Aristotle recognized three broad types of interests and things: common, private, and public. We are at a time when we need to remind ourselves of what he said and why it was important.

Forests are a great place to get real and to apply Aristotle’s notions. There are federal forests, state forests, town forests, industrial forests, family forests, and community forests and a variety of combinations thereof. They can be grouped into publicly held forests, privately held forests, and commonly held forests.

A good way to figure out one from another is to look at the deed associated with a particular parcel to determine which of the three types of holding apply to a particular parcel. But the reality is more complicated than that.

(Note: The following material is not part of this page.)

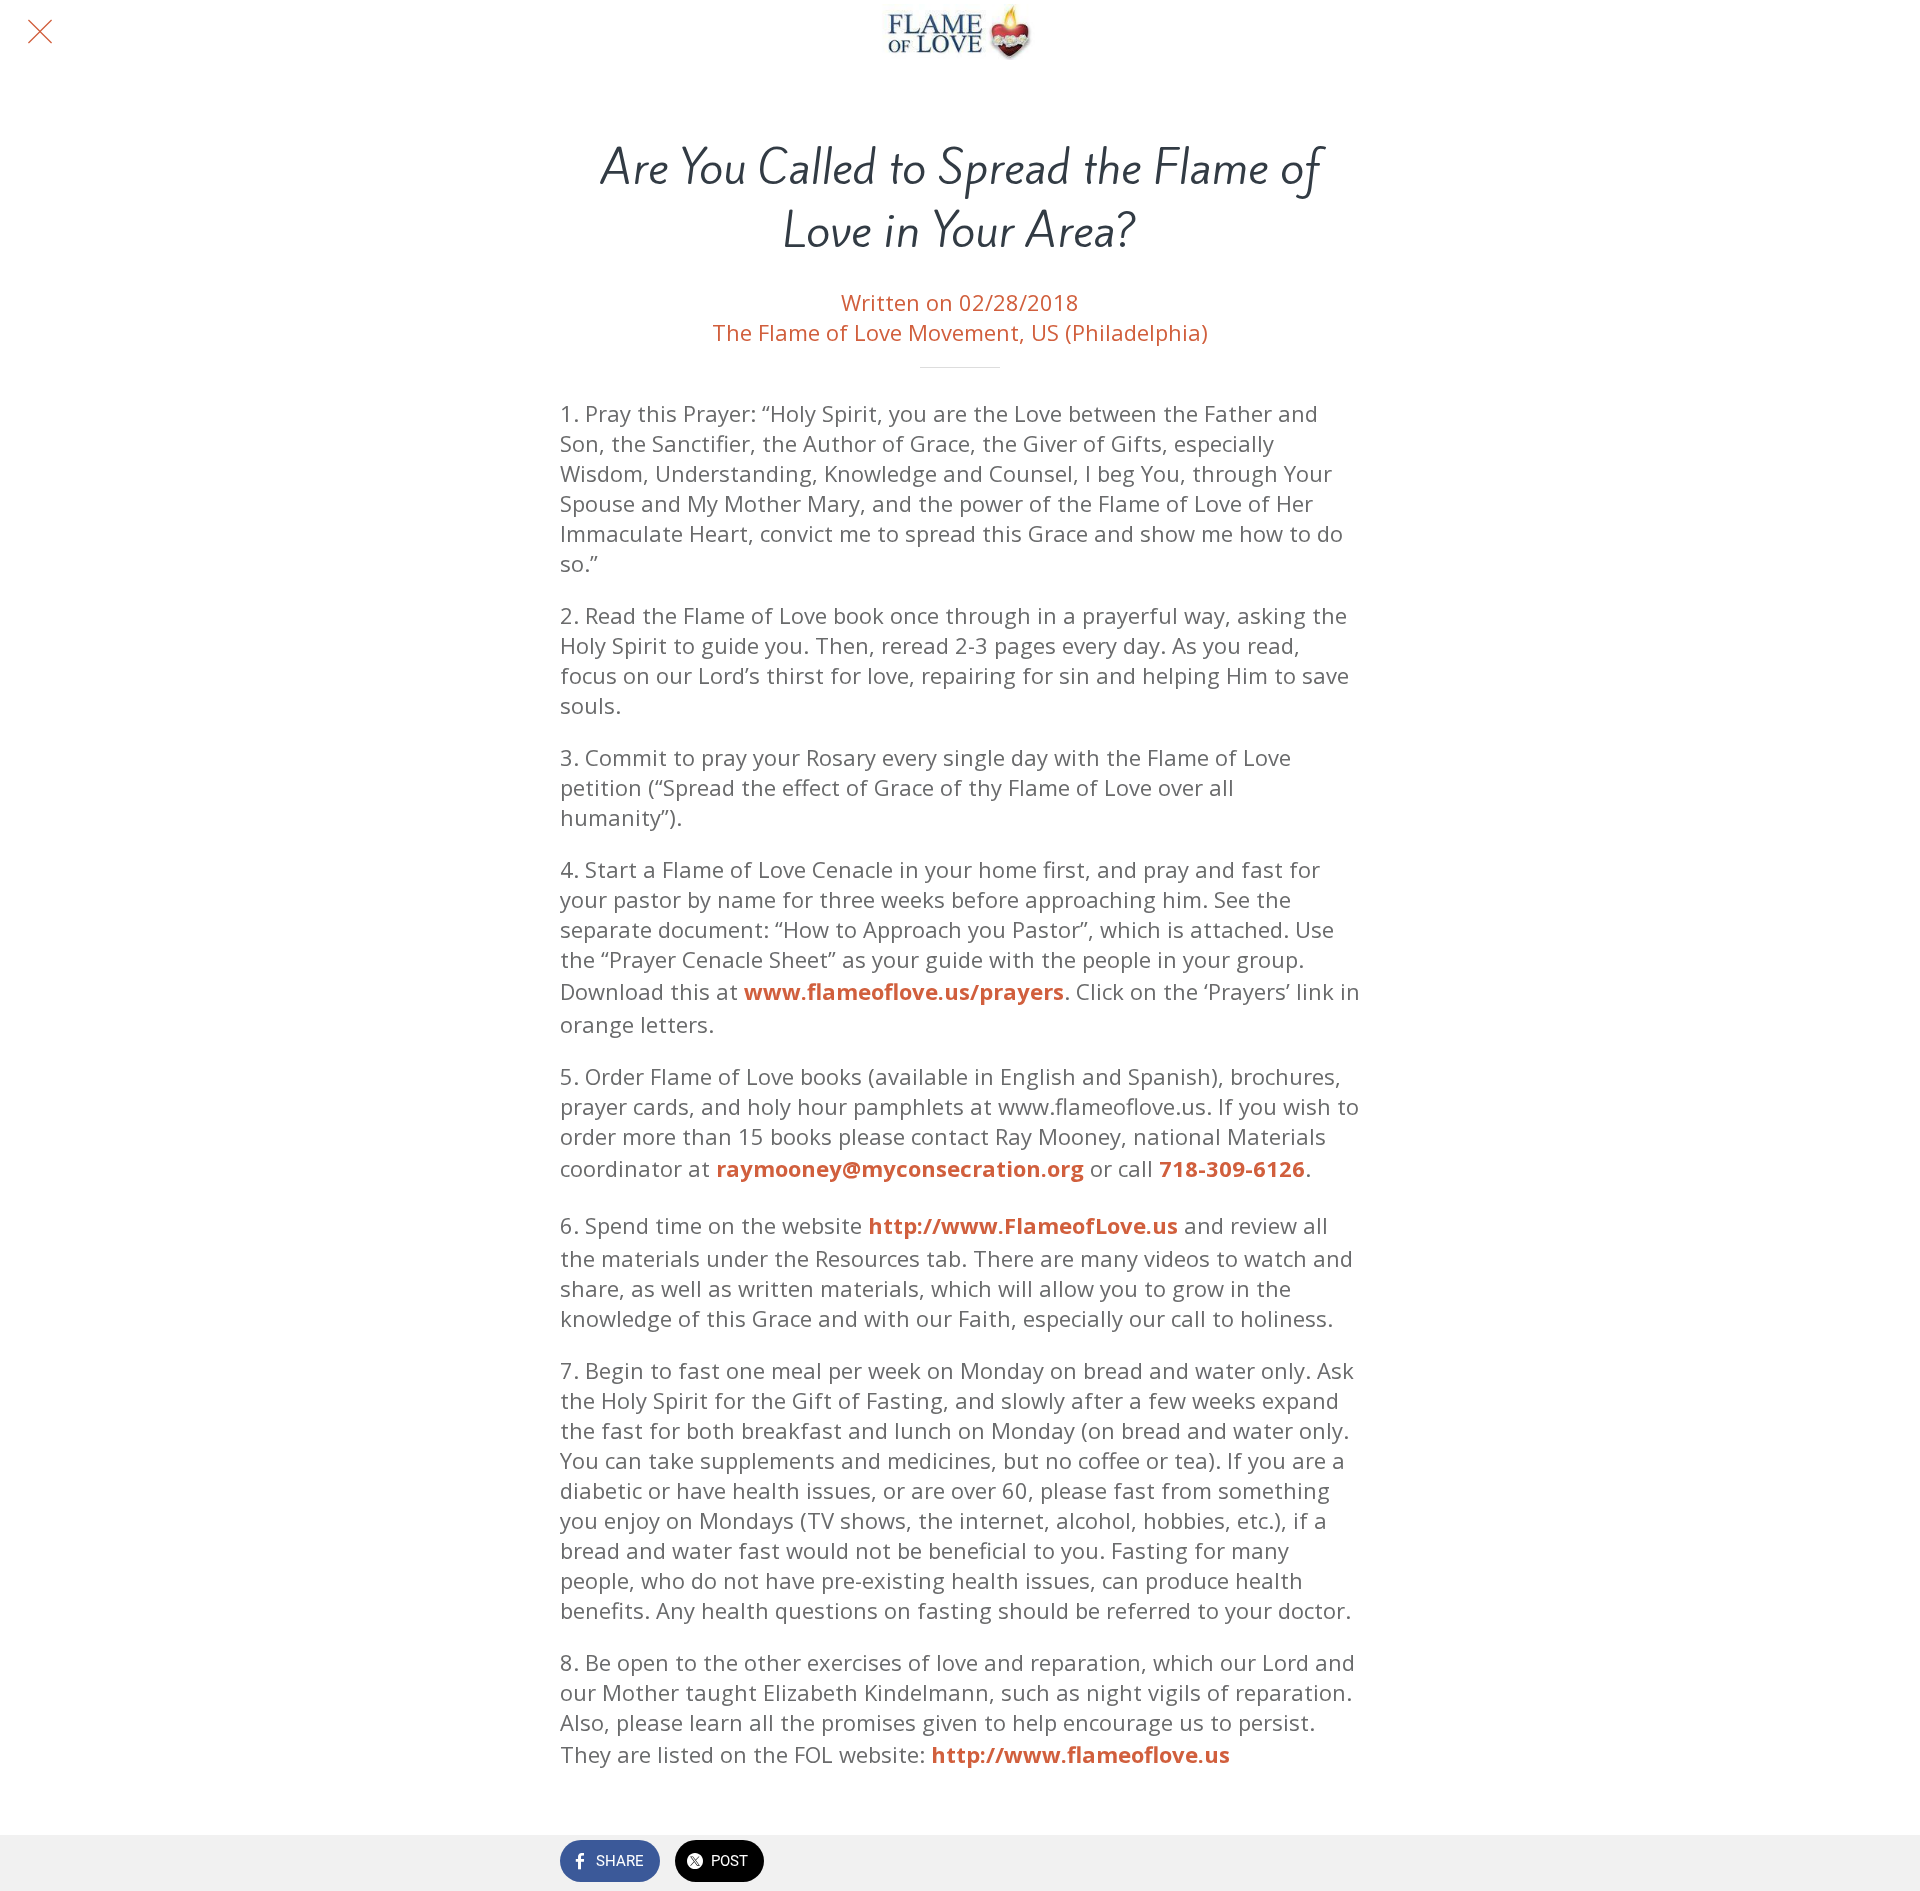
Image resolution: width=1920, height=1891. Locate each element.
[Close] (40, 32)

In Vermont, for example, the water, wildlife, and atmospheric carbon are commonly held, and the soil and the plants are privately or publicly held. The water, wildlife, and carbon have been described as our ecological commons. They are unenclosed and they do not recognize boundaries.

Protection of our ecological commons has been farmed out to the State of Vermont in general and Agency of Natural Resources in particular. Historically, in indigenous cultures, the commons was understood and protected by the people who lived with the land. That approach largely went by the wayside some 400 years ago. In Ireland it happened in 1652. Some suggest we have been living in the shadow of the Enlightenment ever since.

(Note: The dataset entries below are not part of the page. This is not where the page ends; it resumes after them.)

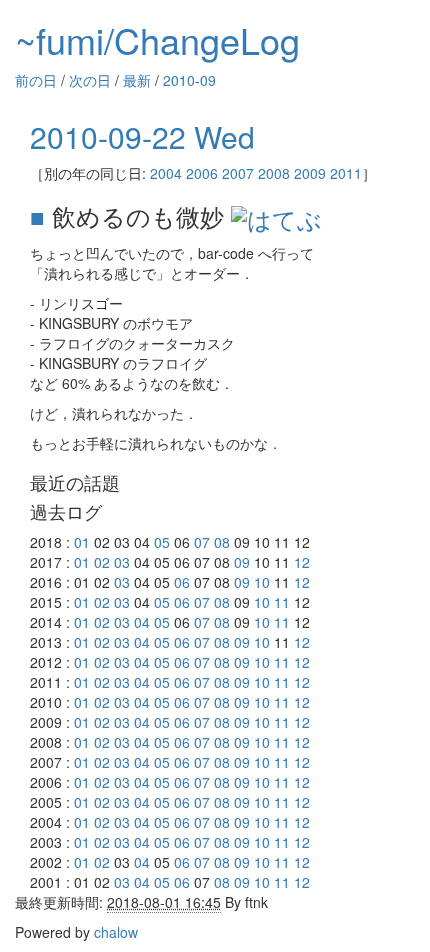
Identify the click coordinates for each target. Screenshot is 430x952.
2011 (346, 173)
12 (302, 562)
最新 (137, 80)
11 (282, 602)
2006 (202, 173)
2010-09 (189, 80)
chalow (116, 932)
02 (102, 562)
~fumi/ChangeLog (157, 39)
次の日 (90, 80)
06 (182, 582)
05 (162, 542)
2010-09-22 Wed (142, 136)
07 (202, 542)
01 (82, 542)
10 (262, 582)
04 (142, 622)
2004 (166, 173)
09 (242, 562)
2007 (238, 173)
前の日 (36, 80)
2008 (274, 173)
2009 (310, 173)
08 (222, 542)
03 (122, 562)
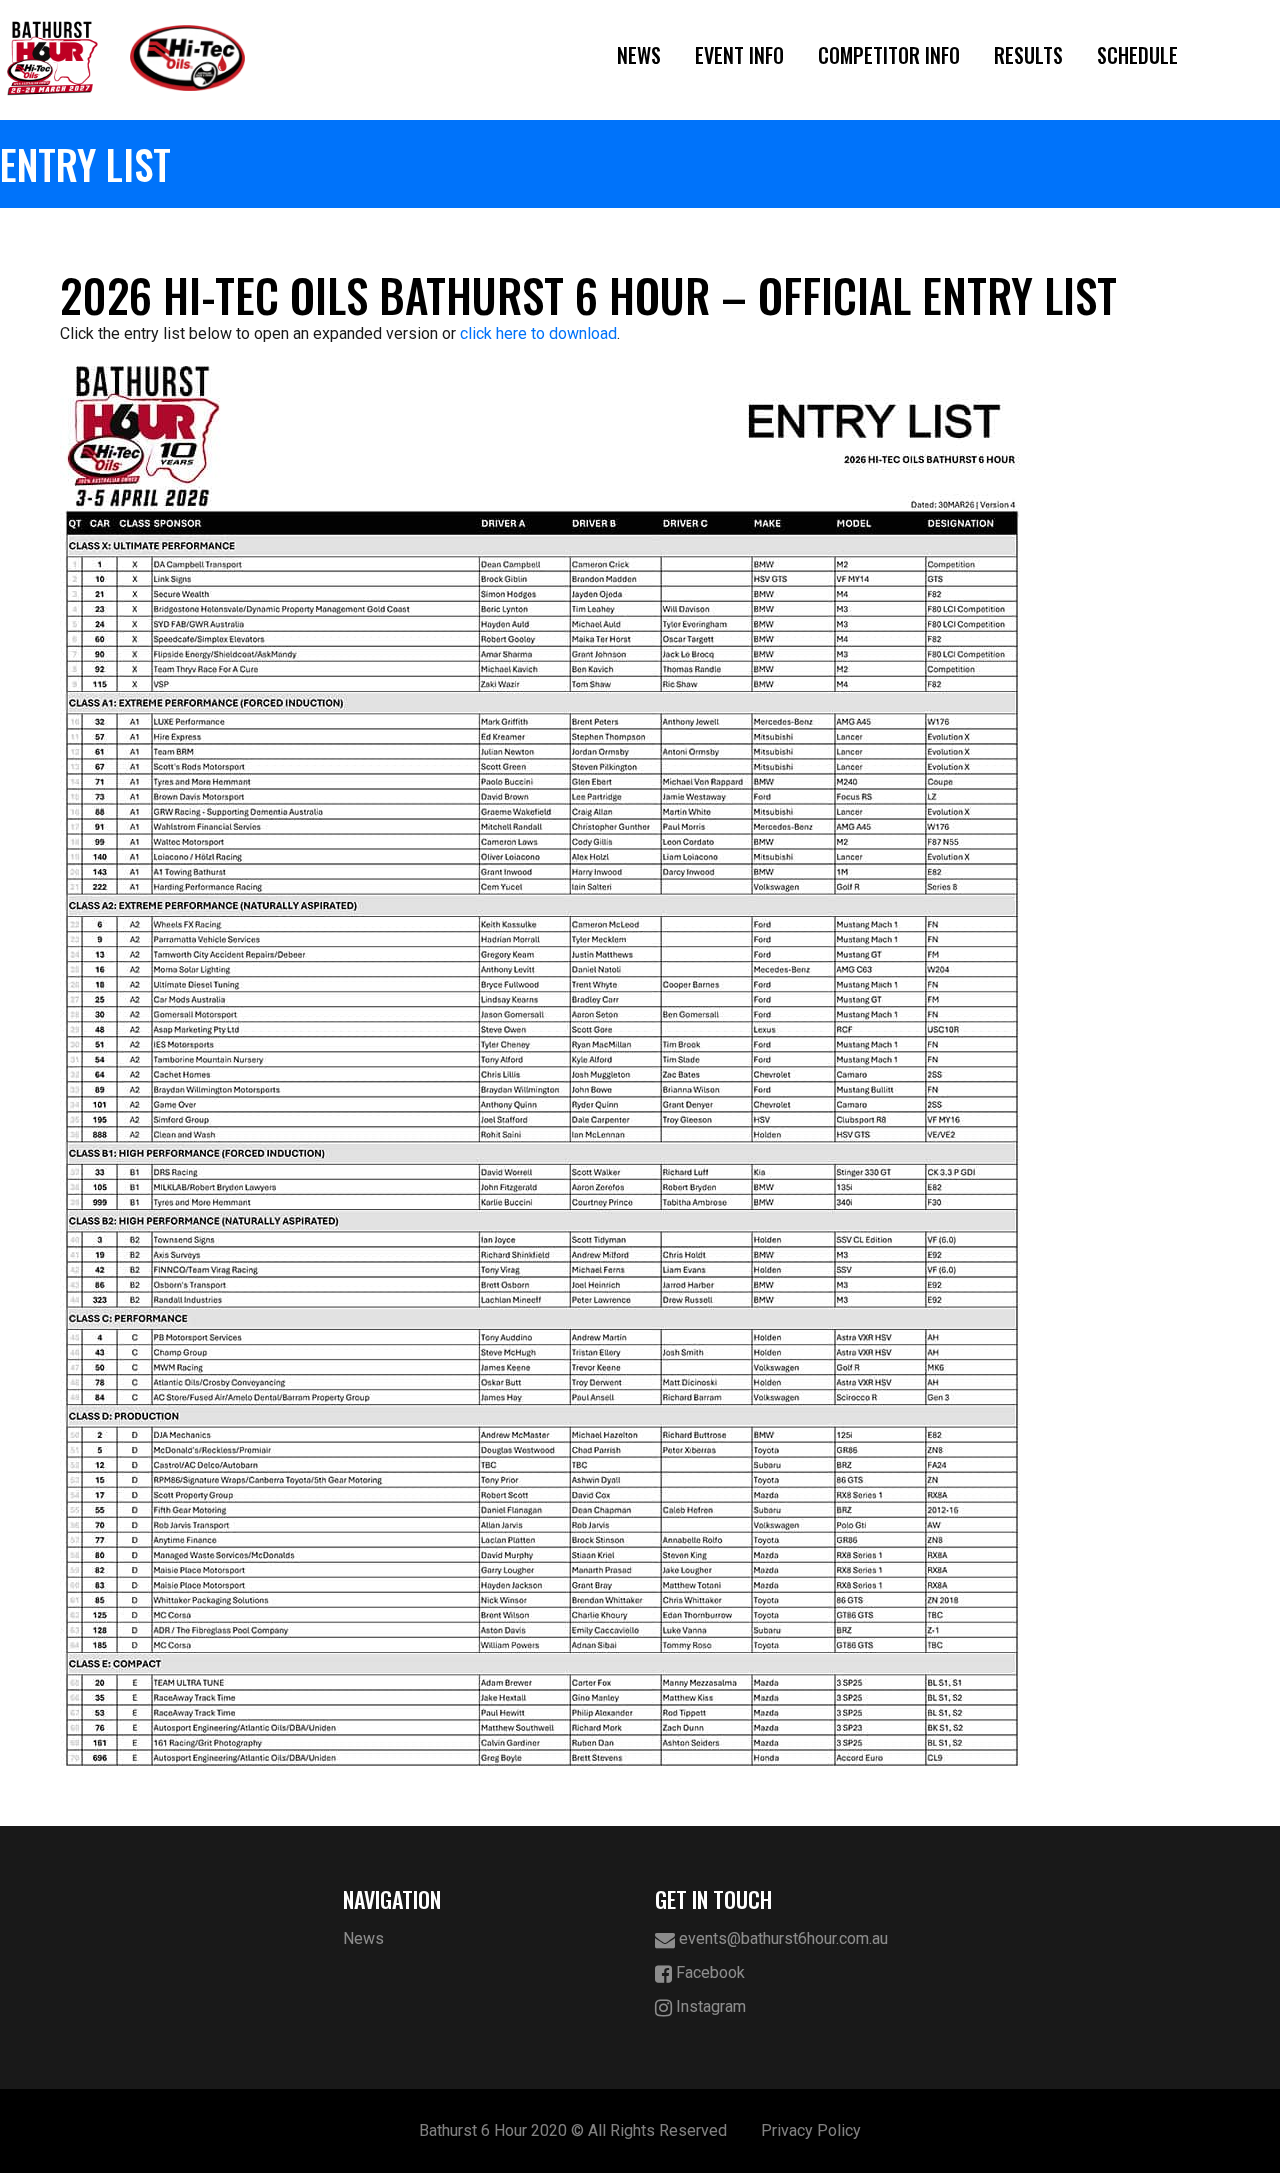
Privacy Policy (811, 2130)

In this age of a rapidly changing climate and uncertain future, it is essential that we get out of the shadows and begin taking better care of the places we call home. Better to see the land as ecosystems first and resources second.

Public, Private, and Common interests will all benefit by bringing back commoners and commoning to conserve a truly sustainable and actually working landscape in Vermont that provides the ecosystem services of clean water, diverse wildlife, stored carbon, and ecological resilience we actually need as opposed to starting with the commodities and other stuff we think we want.